Nikky Finney Award Acceptance


This powerful award acceptance speech by poet Nikky Finney is a great example of a passionate, beautifully written speech. Copy and paste this link to check it out:

https://www.youtube.com/watch?v=Y2q15iiL79g

Acknowledging others: Ms. Finney doesn’t open with acknowledgments, as many speeches of this type do, but she not only acknowledges others at the right moment, she does so quite movingly such as when she remarks of her fellow award nominees “simply to be in your finalist company is to brightly burn”. Waiting until a more emphatic moment to acknowledge others, as opposed to starting a presentation with the standard approach can be a great technique. It can allow for a bit of suspense, as in the audience worrying if the speaker forgot, followed by pleasant relief, but it can also allow the speaker to set a different tone and not sound canned. Ms. Finney’s speech is all the more powerful for the way she uniquely did this.

Establishing goals and establishing a motivation for giving the presentation: It’s clear that this moment means the world to Ms. Finney, so much so that she starts with a subtle, whispered word “wow”. She goes on to demonstrate that her goal was to adequately translate her deep inspirations for what got her to this moment, and to express her appreciations to those who helped make it possible. It's also evident that she desires to honor the written word, which she does quite successfully.

Writing:  Ms. Finney masterfully creates moving visuals for the audience, share ideas and moves the audience emotionally with the simple power of the spoken word. Perhaps she is empowered to do this for a deeply personal reason that she shares with the audience:  “…determined to control what can never be controlled; the will of the human heart to speak its own mind...”

To read, or not to read:  Ms. Finney reads most of her speech, however this is an example of a time when it is acceptable to do so. Her words are so riveting and complex that it feels necessary to read them.

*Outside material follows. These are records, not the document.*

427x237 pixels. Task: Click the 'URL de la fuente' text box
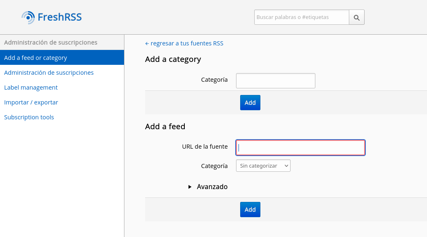[300, 147]
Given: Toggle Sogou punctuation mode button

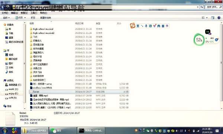Looking at the screenshot, I should pyautogui.click(x=142, y=26).
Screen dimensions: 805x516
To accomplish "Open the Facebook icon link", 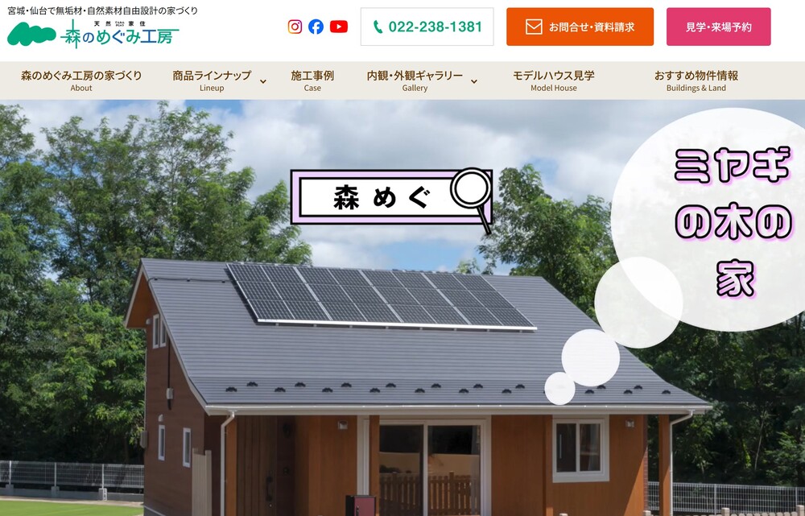I will click(316, 27).
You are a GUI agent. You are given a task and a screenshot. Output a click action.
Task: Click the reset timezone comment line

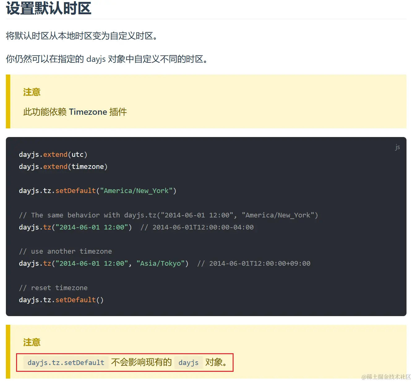coord(53,288)
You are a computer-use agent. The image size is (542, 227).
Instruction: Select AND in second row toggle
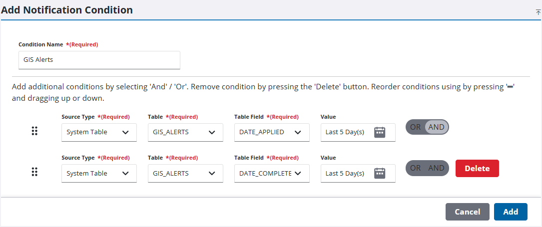click(x=436, y=168)
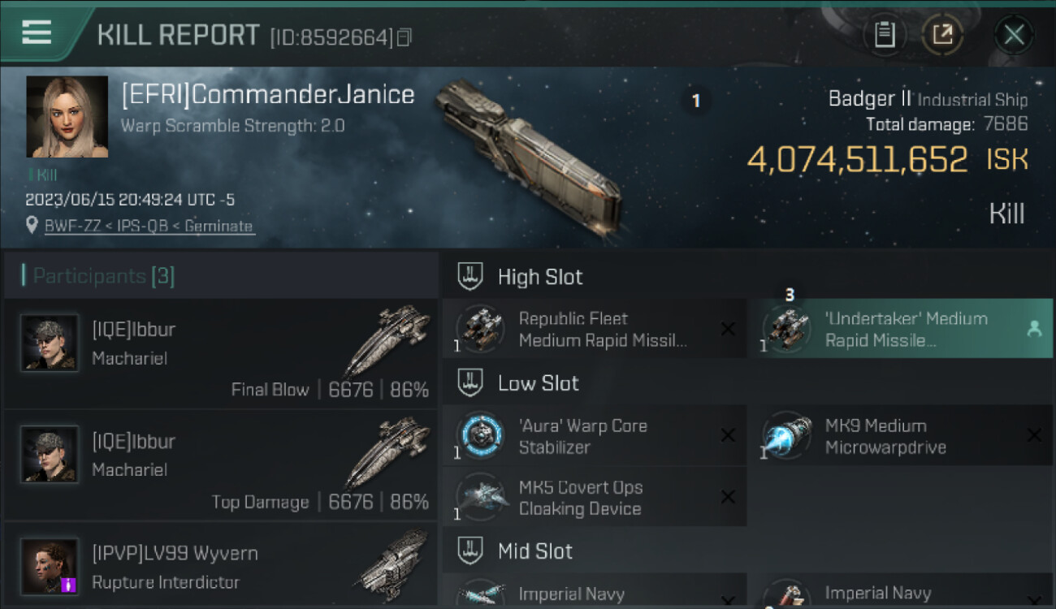Click the MK9 Medium Microwarpdrive icon
Image resolution: width=1056 pixels, height=609 pixels.
pos(786,435)
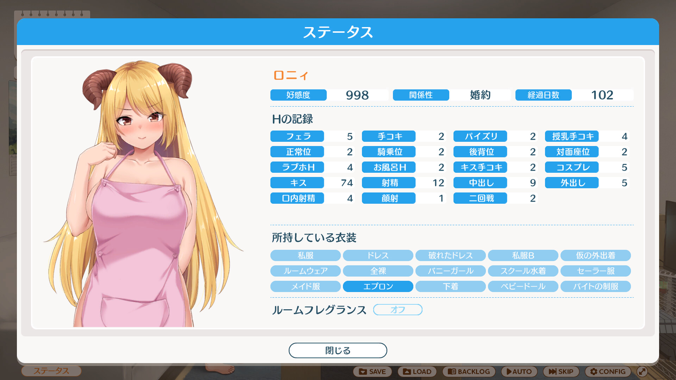Viewport: 676px width, 380px height.
Task: Close the status screen with 閉じる
Action: [x=338, y=350]
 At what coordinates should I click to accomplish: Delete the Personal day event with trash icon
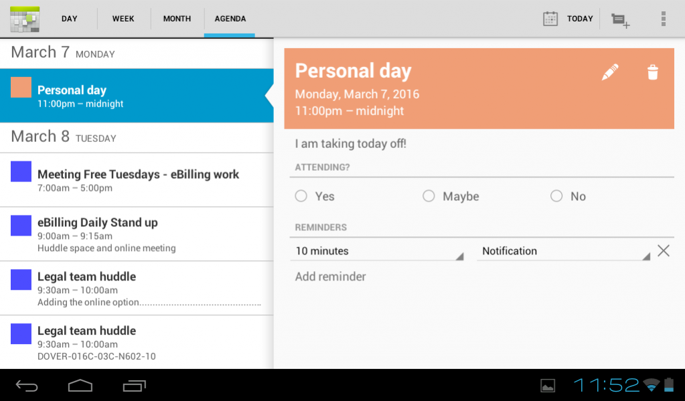653,71
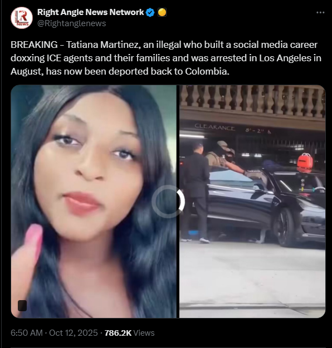The image size is (332, 348).
Task: Click the CLEARANCE sign in the video
Action: coord(215,128)
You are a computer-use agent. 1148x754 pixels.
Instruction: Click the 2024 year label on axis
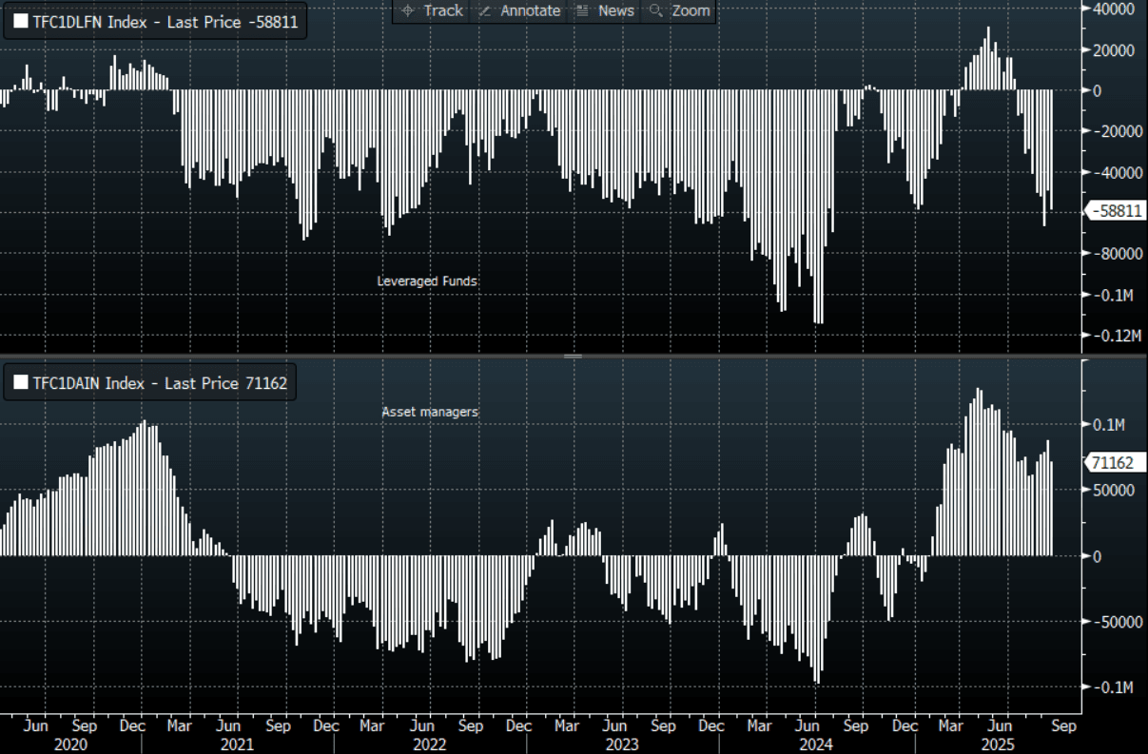pos(815,744)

Was the presentation a success?  Resoundingly so. It’s so effective that actor John Lithgow remarks at the conclusion of the speech that it’s the best award acceptance speech “for anything” that he’s ever heard. While this speech isn’t an example of high energy speaking or the use of theatrics or props, and while Ms. Finney reads often, the speech is very well received simply because of pure passion and well written words. Ms. Finney proves that one doesn’t need actual fireworks to make a speech "great"; words alone can produce the same effect if they are well crafted.